Bring this project to life

Running Stable Diffusion (SD) can take on a pretty wide variety of forms in late 2023. There are now nearly as many tools and serving applications to run the approximately wide variety of different model versions. With that, one of the most important challenges facing new users of all skill levels is going to be finding the optimal place for running the model. Given the state of desktop versus Datacenter GPUs from Nvidia, it's clear that this model should be run on the cloud.
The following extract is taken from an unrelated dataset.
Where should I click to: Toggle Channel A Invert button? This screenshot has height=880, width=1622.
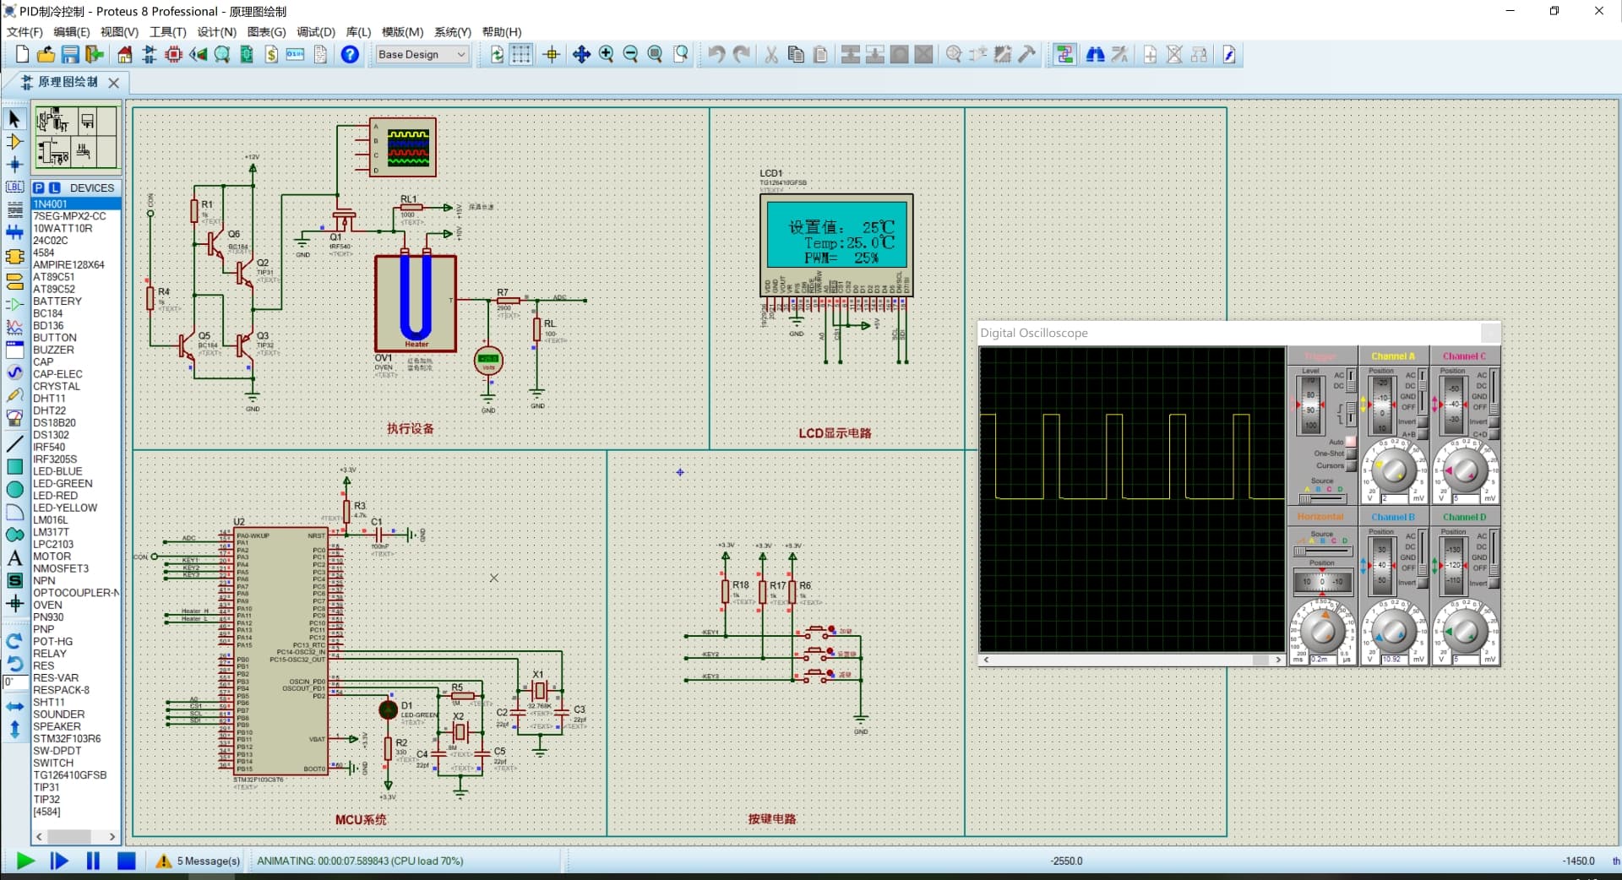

Cloud GPU platforms offer more powerful and a wider variety of GPUs for running any Deep Learning task. The versatility offered by switching GPU types can make optimizing for expenses simple, and allows users to focus their concerns over maximizing the results they achieve. For this reason, we argue that Paperspace is perhaps among the best cloud platforms for running SD. For large businesses, the wide variety of machine offerings on the platform give the opportunity to generate hundreds of high quality images per minute with something like an H100 or A100. For new users, this means a completely free entrypoint with our freely offered M4000s.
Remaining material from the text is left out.